However, the claim included in the document that Germany has secured deals with 14 EU member states to take back asylum-seekers already registered in those countries was quickly thrown into doubt. Two of the countries mentioned — Hungary and the Czech Republic — denied that any such deal had been reached.
Merkel's move came after the European Union's 28 members hammered out a hard-fought deal Friday to tackle migration and avert a crisis that has threatened the very fabric of the bloc.
At a summit in Brussels, the European leaders agreed to consider setting up “disembarkation platforms” outside the EU, most likely in North Africa, in a bid to discourage migrants and refugees boarding EU-bound smuggler boats.
Member countries could also create processing centres to determine whether the new arrivals are returned home as economic migrants or admitted as refugees in willing states.

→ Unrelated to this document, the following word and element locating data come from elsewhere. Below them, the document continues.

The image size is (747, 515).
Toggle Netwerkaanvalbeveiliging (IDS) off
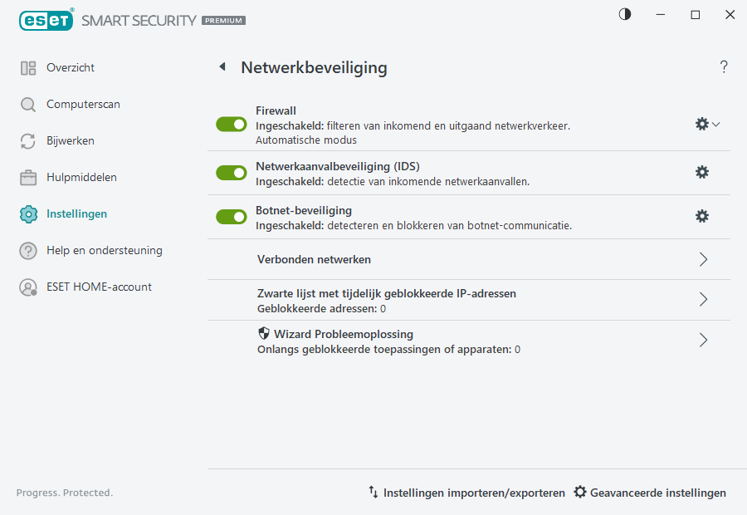(x=231, y=173)
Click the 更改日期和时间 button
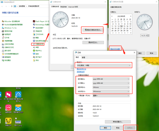This screenshot has width=159, height=131. point(93,30)
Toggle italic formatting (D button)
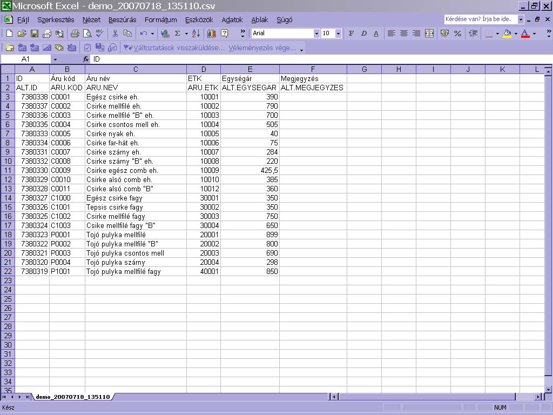This screenshot has height=415, width=553. [x=363, y=34]
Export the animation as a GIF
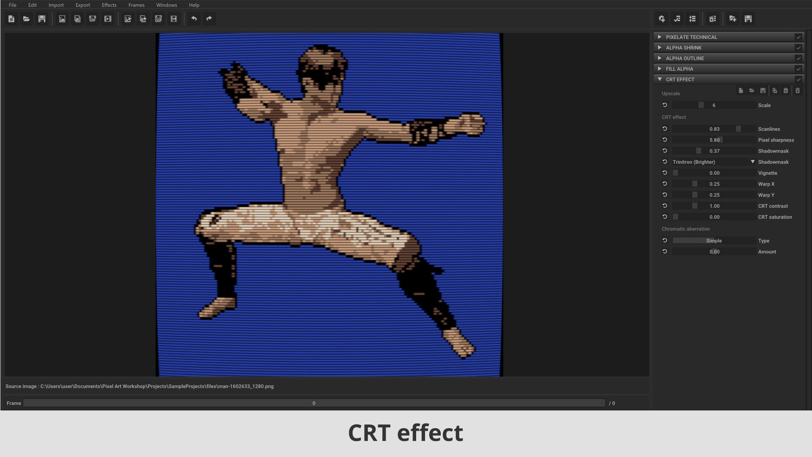 pyautogui.click(x=158, y=19)
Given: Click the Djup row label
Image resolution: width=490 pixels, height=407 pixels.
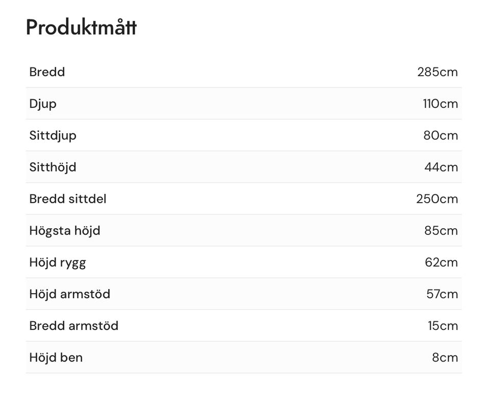Looking at the screenshot, I should [x=43, y=104].
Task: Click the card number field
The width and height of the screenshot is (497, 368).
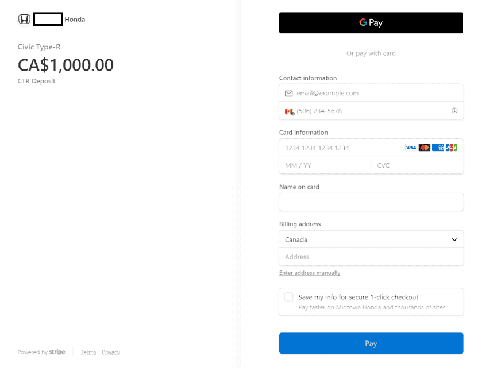Action: [342, 148]
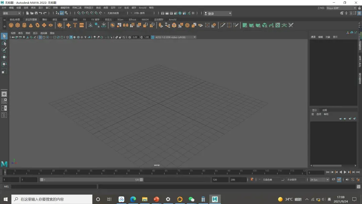
Task: Toggle playback looping mode
Action: pyautogui.click(x=334, y=180)
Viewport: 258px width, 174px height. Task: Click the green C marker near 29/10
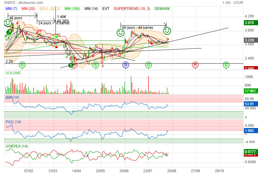[226, 65]
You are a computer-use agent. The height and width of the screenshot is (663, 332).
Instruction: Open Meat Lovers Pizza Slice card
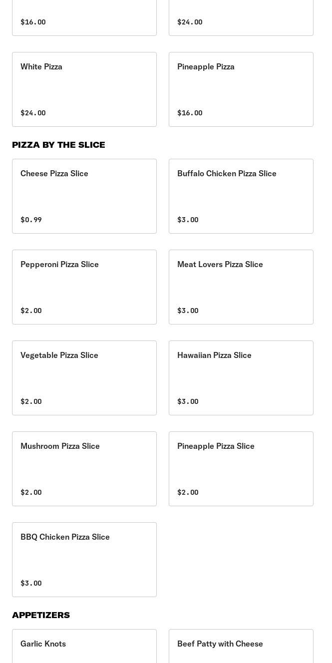click(241, 287)
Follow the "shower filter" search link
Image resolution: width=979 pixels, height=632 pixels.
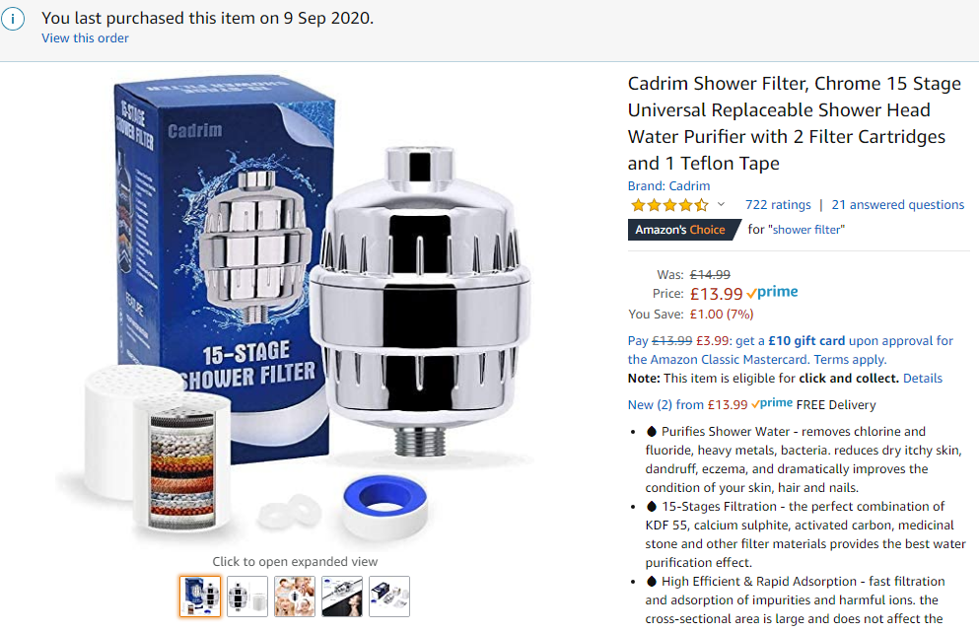click(x=808, y=230)
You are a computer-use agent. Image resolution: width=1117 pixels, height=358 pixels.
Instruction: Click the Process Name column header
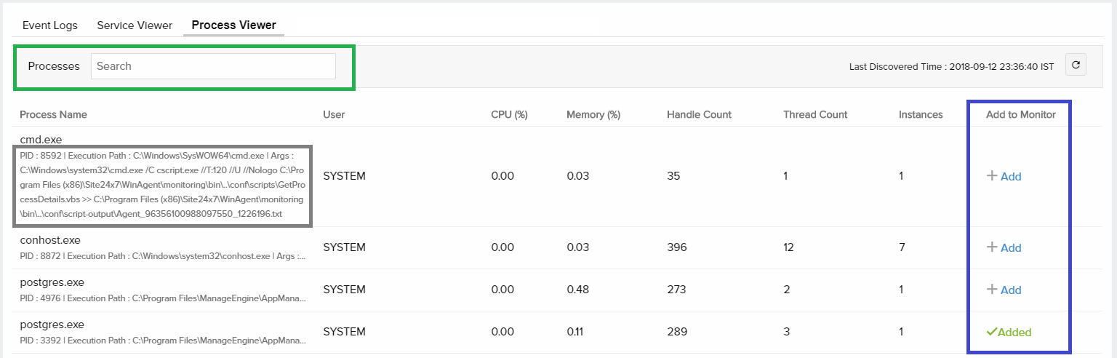[53, 114]
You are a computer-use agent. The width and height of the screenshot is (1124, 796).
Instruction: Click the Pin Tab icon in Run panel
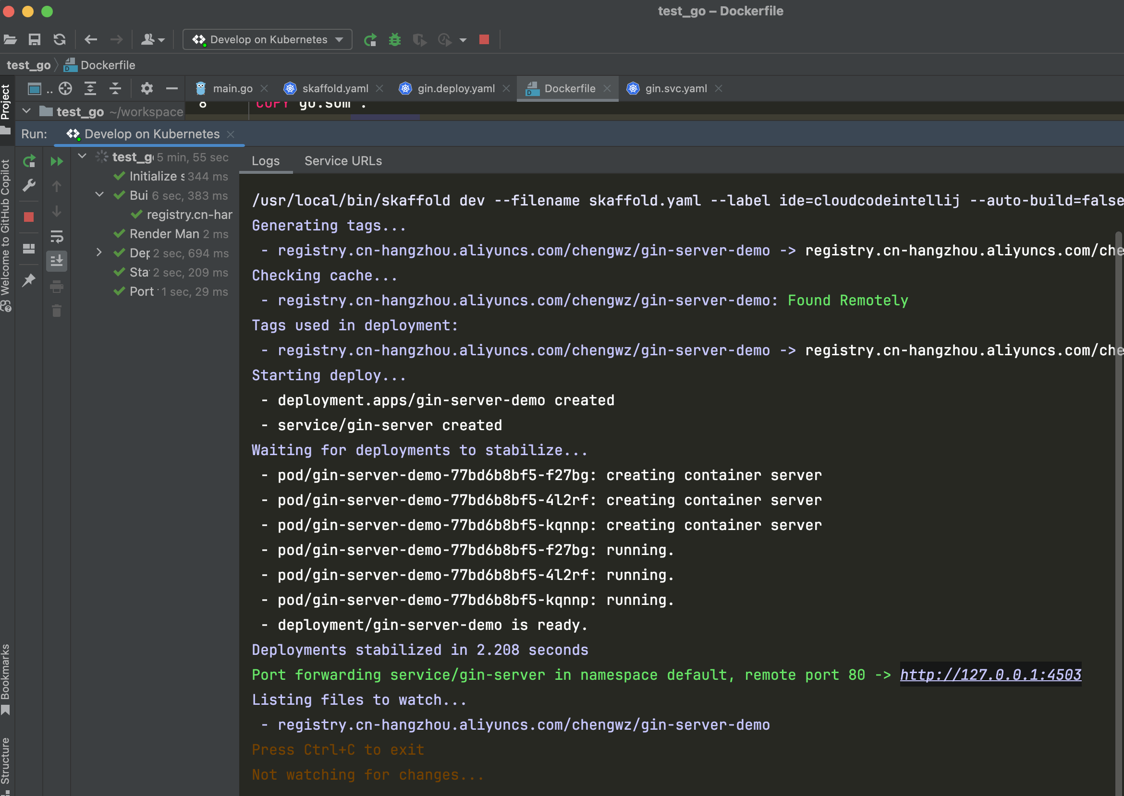[29, 280]

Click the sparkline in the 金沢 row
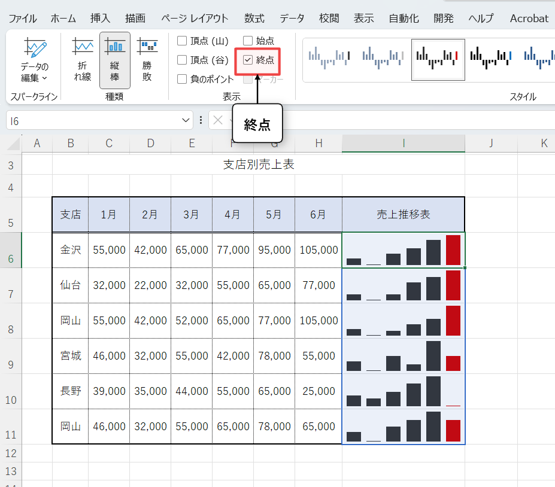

Merkel's government has been sent to the brink over the issue, facing a rebellion by her Interior Minister Horst Seehofer of the conservative CSU who has threatened to unilaterally turn back migrants at the border.
But she announced after the EU summit that she had also reached separate agreements with Spain and Greece on taking back asylum-seekers.
According to the document seen by coalition sources, Merkel secured similar deals with a total of 14 countries including France and central European states that were fiercely critical of her migrant policies, such as the Czech Republic, Hungary and Poland.
But Budapest and Prague, strongly opposed to accepting migrants, were having none of it.
“Germany has not addressed us and I will not sign this agreement,” Czech Prime Minister Andrej Babis said in a statement.
“No negotiations have taken place between the Czech Republic and Germany on this question,” he added.
Bertalan Havasi, a spokesman for Hungarian Prime Minister Viktor Orban, stressed that Budapest's position “remains unchanged since 2015”.
“No asylum-seeker can enter Hungarian territory if the asylum-seeker has already entered Greece or another member state,” he said.
The announced deals will be discussed on Sunday at key meetings of Merkel's own CDU party and also of the CSU that are likely to determine the fate of her government.
Merkel, now barely 100 days into her fourth term, faced a backlash from the conservative CSU after allowing more than one million asylum-seekers into Germany since 2015.
According to the document sent to the CSU and fellow coalition partner the Social Democratic Party, Merkel is proposing that migrants arriving in Germany who first registered in another EU country should be placed in special holding centres under restrictive conditions.
Merkel said arrivals had dropped by 20 percent in the first five months of the year compared with the same period in 2017.
“We want to continue to reduce the number of migrants coming to Germany,” she said.
French President Emmanuel Macron warned on Saturday against nations going it alone over the issue of migration.
“In these troubled times, we need to present a face of unity, of efficiency in line with our values and shared histories,” he said at a joint press conference in Paris with the Czech and Slovak prime ministers.